• EXERCISE DESCRIPTION:
Below are records to be output exactly, every one of them.

• RECORDED INFORMATION:
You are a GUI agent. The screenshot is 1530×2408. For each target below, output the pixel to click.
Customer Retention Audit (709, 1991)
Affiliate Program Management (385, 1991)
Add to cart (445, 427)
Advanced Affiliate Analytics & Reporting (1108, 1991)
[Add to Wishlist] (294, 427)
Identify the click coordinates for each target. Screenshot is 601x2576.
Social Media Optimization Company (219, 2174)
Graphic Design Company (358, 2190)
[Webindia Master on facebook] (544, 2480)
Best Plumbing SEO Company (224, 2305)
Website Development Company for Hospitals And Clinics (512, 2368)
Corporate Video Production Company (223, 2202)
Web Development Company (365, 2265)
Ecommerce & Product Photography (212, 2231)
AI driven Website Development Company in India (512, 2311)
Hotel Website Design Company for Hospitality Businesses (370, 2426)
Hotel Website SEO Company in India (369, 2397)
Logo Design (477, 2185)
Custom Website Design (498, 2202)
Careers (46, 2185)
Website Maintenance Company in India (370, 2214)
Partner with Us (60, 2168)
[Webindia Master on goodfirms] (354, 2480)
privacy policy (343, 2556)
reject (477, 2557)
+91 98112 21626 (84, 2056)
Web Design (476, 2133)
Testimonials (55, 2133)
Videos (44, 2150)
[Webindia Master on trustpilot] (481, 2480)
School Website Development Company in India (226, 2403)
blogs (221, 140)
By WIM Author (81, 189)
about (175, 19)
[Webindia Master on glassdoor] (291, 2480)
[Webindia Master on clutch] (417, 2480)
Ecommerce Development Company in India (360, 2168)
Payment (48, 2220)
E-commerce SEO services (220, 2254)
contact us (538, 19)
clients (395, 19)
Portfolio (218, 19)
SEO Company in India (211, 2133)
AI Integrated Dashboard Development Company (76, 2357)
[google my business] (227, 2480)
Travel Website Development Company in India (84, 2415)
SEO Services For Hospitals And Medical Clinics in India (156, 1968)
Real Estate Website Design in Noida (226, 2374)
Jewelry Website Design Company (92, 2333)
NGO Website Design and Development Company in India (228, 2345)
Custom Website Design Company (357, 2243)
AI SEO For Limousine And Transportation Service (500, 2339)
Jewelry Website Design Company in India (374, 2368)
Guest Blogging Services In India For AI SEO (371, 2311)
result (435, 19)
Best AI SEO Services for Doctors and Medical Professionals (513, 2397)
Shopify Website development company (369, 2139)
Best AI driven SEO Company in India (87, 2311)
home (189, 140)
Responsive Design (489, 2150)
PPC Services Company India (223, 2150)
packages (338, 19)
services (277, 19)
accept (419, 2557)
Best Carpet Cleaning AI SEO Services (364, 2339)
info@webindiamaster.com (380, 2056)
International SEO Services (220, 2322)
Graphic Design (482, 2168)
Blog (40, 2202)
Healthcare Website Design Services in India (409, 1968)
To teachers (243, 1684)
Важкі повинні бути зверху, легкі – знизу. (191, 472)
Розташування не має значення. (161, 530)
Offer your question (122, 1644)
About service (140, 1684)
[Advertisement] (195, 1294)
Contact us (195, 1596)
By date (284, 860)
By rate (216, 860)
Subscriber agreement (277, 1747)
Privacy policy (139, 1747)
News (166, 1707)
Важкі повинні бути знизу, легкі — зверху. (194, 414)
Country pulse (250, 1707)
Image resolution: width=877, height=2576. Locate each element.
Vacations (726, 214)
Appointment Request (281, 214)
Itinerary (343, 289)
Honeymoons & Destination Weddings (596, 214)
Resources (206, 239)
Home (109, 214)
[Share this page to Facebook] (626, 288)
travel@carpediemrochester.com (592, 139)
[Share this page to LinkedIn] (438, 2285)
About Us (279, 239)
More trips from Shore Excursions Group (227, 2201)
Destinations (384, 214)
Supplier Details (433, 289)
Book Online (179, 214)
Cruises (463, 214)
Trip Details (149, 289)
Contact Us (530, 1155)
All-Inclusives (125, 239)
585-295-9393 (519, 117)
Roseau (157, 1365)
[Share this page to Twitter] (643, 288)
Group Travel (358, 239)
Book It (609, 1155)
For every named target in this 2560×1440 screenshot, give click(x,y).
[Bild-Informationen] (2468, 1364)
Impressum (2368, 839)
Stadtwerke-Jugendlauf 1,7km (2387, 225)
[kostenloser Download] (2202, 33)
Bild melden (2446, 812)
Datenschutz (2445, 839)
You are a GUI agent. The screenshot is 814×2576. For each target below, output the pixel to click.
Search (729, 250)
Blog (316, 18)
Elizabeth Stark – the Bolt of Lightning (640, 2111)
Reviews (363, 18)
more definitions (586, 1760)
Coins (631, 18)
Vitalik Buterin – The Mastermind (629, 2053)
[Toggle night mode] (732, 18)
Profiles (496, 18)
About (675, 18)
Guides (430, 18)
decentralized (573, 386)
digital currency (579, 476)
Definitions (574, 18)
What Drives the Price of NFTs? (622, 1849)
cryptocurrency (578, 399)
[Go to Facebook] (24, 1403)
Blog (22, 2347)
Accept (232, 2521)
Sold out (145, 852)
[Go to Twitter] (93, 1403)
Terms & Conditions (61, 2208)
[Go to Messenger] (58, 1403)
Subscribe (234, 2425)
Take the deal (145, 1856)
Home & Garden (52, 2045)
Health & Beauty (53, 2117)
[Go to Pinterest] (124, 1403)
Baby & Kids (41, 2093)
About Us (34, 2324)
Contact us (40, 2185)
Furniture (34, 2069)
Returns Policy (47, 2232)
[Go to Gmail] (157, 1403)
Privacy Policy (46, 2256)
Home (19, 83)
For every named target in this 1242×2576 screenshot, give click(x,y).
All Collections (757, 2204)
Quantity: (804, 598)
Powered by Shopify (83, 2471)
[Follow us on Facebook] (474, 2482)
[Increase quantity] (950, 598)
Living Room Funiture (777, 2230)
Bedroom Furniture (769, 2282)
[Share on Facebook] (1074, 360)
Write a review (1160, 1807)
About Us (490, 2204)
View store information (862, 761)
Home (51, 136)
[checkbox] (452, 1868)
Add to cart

• ANSWER FOR THE TASK:
You are a GUI agent. The screenshot is 1530×2408. For each target below, output the pixel to click.
Customer Retention Audit (709, 1991)
Affiliate Program Management (385, 1991)
Add to cart (445, 427)
Advanced Affiliate Analytics & Reporting (1108, 1991)
[Add to Wishlist] (294, 427)
Identify the click coordinates for each target. Screenshot is 601x2576.
Social Media Optimization Company (219, 2174)
Graphic Design Company (358, 2190)
[Webindia Master on facebook] (544, 2480)
Best Plumbing SEO Company (224, 2305)
Website Development Company for Hospitals And Clinics (512, 2368)
Corporate Video Production Company (223, 2202)
Web Development Company (365, 2265)
Ecommerce & Product Photography (212, 2231)
AI driven Website Development Company in India (512, 2311)
Hotel Website Design Company for Hospitality Businesses (370, 2426)
Hotel Website SEO Company in India (369, 2397)
Logo Design (477, 2185)
Custom Website Design (498, 2202)
Careers (46, 2185)
Website Maintenance Company in India (370, 2214)
Partner with Us (60, 2168)
[Webindia Master on goodfirms] (354, 2480)
privacy policy (343, 2556)
reject (477, 2557)
+91 98112 21626 (84, 2056)
Web Design (476, 2133)
Testimonials (55, 2133)
Videos (44, 2150)
[Webindia Master on trustpilot] (481, 2480)
School Website Development Company in India (226, 2403)
blogs (221, 140)
By WIM Author (81, 189)
about (175, 19)
[Webindia Master on glassdoor] (291, 2480)
[Webindia Master on clutch] (417, 2480)
Ecommerce Development Company in India (360, 2168)
Payment (48, 2220)
E-commerce SEO services (220, 2254)
contact us (538, 19)
clients (395, 19)
Portfolio (218, 19)
SEO Company in India (211, 2133)
AI Integrated Dashboard Development Company (76, 2357)
[google my business] (227, 2480)
Travel Website Development Company in India (84, 2415)
SEO Services For Hospitals And Medical Clinics in India (156, 1968)
Real Estate Website Design in Noida (226, 2374)
Jewelry Website Design Company (92, 2333)
NGO Website Design and Development Company in India (228, 2345)
Custom Website Design Company (357, 2243)
AI SEO For Limousine And Transportation Service (500, 2339)
Jewelry Website Design Company in India (374, 2368)
Guest Blogging Services In India For AI SEO (371, 2311)
result (435, 19)
Best AI SEO Services for Doctors and Medical Professionals (513, 2397)
Shopify Website development company (369, 2139)
Best AI driven SEO Company in India (87, 2311)
home (189, 140)
Responsive Design (489, 2150)
PPC Services Company India (223, 2150)
packages (338, 19)
services (277, 19)
accept (419, 2557)
Best Carpet Cleaning AI SEO Services (364, 2339)
info@webindiamaster.com (380, 2056)
International SEO Services (220, 2322)
Graphic Design (482, 2168)
Blog (40, 2202)
Healthcare Website Design Services in India (409, 1968)
To teachers (243, 1684)
Важкі повинні бути зверху, легкі – знизу. (191, 472)
Розташування не має значення. (161, 530)
Offer your question (122, 1644)
About service (140, 1684)
[Advertisement] (195, 1294)
Contact us (195, 1596)
By date (284, 860)
By rate (216, 860)
Subscriber agreement (277, 1747)
Privacy policy (139, 1747)
News (166, 1707)
Важкі повинні бути знизу, легкі — зверху. (194, 414)
Country pulse (250, 1707)
Image resolution: width=877, height=2576. Locate each element.
Vacations (726, 214)
Appointment Request (281, 214)
Itinerary (343, 289)
Honeymoons & Destination Weddings (596, 214)
Resources (206, 239)
Home (109, 214)
[Share this page to Facebook] (626, 288)
travel@carpediemrochester.com (592, 139)
[Share this page to LinkedIn] (438, 2285)
About Us (279, 239)
More trips from Shore Excursions Group (227, 2201)
Destinations (384, 214)
Supplier Details (433, 289)
Book Online (179, 214)
Cruises (463, 214)
Trip Details (149, 289)
Contact Us (530, 1155)
All-Inclusives (125, 239)
585-295-9393 (519, 117)
Roseau (157, 1365)
[Share this page to Twitter] (643, 288)
Group Travel (358, 239)
Book It (609, 1155)
For every named target in this 2560×1440 screenshot, give click(x,y).
[Bild-Informationen] (2468, 1364)
Impressum (2368, 839)
Stadtwerke-Jugendlauf 1,7km (2387, 225)
[kostenloser Download] (2202, 33)
Bild melden (2446, 812)
Datenschutz (2445, 839)
You are a GUI agent. The screenshot is 814×2576. For each target below, output the pixel to click.
Search (729, 250)
Blog (316, 18)
Elizabeth Stark – the Bolt of Lightning (640, 2111)
Reviews (363, 18)
more definitions (586, 1760)
Coins (631, 18)
Vitalik Buterin – The Mastermind (629, 2053)
[Toggle night mode] (732, 18)
Profiles (496, 18)
About (675, 18)
Guides (430, 18)
decentralized (573, 386)
digital currency (579, 476)
Definitions (574, 18)
What Drives the Price of NFTs? (622, 1849)
cryptocurrency (578, 399)
[Go to Facebook] (24, 1403)
Blog (22, 2347)
Accept (232, 2521)
Sold out (145, 852)
[Go to Twitter] (93, 1403)
Terms & Conditions (61, 2208)
[Go to Messenger] (58, 1403)
Subscribe (234, 2425)
Take the deal (145, 1856)
Home & Garden (52, 2045)
Health & Beauty (53, 2117)
[Go to Pinterest] (124, 1403)
Baby & Kids (41, 2093)
About Us (34, 2324)
Contact us (40, 2185)
Furniture (34, 2069)
Returns Policy (47, 2232)
[Go to Gmail] (157, 1403)
Privacy Policy (46, 2256)
Home (19, 83)
For every named target in this 1242×2576 screenshot, give click(x,y).
All Collections (757, 2204)
Quantity: (804, 598)
Powered by Shopify (83, 2471)
[Follow us on Facebook] (474, 2482)
[Increase quantity] (950, 598)
Living Room Funiture (777, 2230)
Bedroom Furniture (769, 2282)
[Share on Facebook] (1074, 360)
Write a review (1160, 1807)
About Us (490, 2204)
View store information (862, 761)
Home (51, 136)
[checkbox] (452, 1868)
Add to cart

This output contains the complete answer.